Wie eine perfekte Choreografie von Schwalben in der Luft bewegen sich die Performer*innen durch den Raum. Vorwärts, rückwärts, in scharfen Wendungen und geometrischen Formationen teilen und verschmelzen sie, ohne je aus dem Gleichklang zu geraten. Es ist, als ob jede Bewegung von einer unsichtbaren Kraft gesteuert würde – ein Wechselspiel von Harmonie und Spannung.
Seit Jahren schon begleitet den Choreografen Richard Siegal die Faszination für das Shudan Kodo, das japanische Precision Walking, das in Form von viralen YouTube-Videos in den letzten Jahren weltweit Bekanntheit erlangte. Dabei bewegen sich Gruppen von Athlet*innen mit beeindruckender Präzision in synchronisierten Formationen. Shudan Kodo vereint damit eine außergewöhnliche Mischung aus Disziplin, Ästhetik und Kollektivität, die sowohl durch ihre visuelle Kraft als auch durch technische Perfektion besticht. Diese lässt Siegal in Form von 70 Athlet*innen der Nippon Sports University auf zwei seiner Ballet-of-Difference-Tänzer treffen und in die minimalistischen, elektronischen Klanglandschaften von Alva Noto in Zusammenspiel mit dem Lichtdesign von Matthias Singer eintauchen: Eine futuristische Perspektive auf das Spannungsfeld zwischen Kollektiv und Individuum entsteht.

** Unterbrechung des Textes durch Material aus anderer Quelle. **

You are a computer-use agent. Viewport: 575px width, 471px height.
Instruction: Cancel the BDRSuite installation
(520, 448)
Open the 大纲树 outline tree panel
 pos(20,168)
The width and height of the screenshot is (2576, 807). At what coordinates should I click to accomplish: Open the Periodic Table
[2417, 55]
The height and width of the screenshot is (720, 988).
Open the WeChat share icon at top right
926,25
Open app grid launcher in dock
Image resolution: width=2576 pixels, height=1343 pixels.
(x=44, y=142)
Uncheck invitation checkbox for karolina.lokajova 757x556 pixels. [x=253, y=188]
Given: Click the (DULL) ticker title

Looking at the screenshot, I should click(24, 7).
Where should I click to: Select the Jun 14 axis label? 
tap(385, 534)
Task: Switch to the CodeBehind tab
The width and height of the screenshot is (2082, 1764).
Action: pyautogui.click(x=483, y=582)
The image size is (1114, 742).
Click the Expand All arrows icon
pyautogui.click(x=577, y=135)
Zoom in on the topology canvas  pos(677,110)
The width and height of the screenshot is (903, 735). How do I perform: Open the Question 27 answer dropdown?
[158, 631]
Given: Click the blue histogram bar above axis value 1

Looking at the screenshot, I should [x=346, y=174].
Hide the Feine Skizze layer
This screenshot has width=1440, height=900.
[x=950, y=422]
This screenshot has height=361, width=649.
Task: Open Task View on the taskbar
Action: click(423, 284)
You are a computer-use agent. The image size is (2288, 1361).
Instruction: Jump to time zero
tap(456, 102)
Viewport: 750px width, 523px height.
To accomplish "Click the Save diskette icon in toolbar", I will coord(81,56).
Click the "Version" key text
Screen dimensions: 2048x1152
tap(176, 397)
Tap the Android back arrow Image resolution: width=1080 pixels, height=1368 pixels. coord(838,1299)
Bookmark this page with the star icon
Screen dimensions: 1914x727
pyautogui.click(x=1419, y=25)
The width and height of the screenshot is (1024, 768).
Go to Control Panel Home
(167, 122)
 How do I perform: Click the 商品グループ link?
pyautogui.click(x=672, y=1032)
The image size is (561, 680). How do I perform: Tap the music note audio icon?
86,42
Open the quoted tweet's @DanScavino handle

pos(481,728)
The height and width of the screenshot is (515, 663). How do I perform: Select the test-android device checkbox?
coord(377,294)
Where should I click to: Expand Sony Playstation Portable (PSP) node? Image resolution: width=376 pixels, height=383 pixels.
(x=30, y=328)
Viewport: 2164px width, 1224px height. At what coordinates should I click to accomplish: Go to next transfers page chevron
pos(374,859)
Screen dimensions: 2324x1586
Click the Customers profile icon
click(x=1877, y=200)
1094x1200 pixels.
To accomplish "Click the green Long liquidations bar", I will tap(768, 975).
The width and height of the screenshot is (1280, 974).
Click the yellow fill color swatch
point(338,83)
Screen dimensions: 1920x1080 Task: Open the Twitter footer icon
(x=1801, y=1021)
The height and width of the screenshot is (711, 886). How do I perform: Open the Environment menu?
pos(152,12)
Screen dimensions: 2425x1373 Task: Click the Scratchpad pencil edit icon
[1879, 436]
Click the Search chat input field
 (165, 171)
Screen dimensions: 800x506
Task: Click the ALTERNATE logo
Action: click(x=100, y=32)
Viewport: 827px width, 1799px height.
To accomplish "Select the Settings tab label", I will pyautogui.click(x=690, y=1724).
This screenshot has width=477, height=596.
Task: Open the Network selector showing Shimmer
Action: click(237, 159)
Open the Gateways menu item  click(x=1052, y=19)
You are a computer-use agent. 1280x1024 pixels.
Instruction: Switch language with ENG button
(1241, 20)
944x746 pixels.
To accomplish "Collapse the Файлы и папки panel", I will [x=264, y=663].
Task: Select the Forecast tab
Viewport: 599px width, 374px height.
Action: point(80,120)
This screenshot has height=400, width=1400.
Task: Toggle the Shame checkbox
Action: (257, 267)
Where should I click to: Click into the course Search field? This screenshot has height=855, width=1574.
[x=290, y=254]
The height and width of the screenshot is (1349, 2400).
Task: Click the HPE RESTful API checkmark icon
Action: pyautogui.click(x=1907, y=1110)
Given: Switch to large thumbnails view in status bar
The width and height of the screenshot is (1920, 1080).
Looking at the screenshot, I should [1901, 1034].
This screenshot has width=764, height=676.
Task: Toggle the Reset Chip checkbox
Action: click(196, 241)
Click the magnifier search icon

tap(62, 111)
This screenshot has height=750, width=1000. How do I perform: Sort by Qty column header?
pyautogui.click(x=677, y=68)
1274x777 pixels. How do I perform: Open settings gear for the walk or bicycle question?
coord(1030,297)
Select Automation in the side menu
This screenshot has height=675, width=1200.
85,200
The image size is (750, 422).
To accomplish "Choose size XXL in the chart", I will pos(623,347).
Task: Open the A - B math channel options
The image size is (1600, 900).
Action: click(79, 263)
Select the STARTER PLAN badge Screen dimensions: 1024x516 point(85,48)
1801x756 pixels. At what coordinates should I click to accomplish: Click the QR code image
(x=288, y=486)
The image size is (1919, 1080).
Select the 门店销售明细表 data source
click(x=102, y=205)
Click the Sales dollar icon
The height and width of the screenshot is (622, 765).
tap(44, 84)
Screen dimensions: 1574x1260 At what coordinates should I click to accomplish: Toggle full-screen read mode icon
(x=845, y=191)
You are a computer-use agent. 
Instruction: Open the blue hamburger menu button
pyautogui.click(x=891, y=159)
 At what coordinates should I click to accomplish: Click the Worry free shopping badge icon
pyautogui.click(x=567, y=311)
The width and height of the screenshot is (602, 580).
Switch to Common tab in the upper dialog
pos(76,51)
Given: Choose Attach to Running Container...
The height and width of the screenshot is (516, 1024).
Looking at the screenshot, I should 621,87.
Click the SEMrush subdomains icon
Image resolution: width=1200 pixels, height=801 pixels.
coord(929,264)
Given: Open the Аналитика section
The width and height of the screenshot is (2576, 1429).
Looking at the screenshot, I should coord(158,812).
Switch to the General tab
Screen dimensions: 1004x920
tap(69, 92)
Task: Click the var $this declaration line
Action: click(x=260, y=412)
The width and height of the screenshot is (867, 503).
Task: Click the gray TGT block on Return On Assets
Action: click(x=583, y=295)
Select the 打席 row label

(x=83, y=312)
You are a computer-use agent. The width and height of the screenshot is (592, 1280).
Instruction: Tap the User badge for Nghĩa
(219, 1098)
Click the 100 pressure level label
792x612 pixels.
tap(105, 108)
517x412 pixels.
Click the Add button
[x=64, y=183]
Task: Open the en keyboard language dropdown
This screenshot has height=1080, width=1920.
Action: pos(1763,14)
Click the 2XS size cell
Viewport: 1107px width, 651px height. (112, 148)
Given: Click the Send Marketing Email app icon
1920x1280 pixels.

Dabei kann sich der Betrachter dank der Übersetzung dieser geometrischen, pixelartigen Formationen in immersive Bildwelten mit dem Werk von innen heraus vertraut machen. Gleichzeitig fordert es ihn auf, einige seiner grundlegenden Annahmen und Fragestellungen zu überdenken. Denn diese erste internationale, transdisziplinäre Arbeit zu Shudan Kodo, die während des International DANCE Festival München im Kunstbau des Lenbachhauses Premiere feiern wird, markiert für Richard Siegal auch eine Auseinandersetzung mit den technokratischen Tendenzen unserer digital geprägten Wirklichkeit. Und so bilden grundlegende Fragestellungen hierzu die Basis von art.Life: Was können uns Menschenmengen über das digitale Zeitalter, in dem wir leben, verraten? Umgekehrt, was kann uns das Digitale über die Natur von Menschenmengen offenbaren?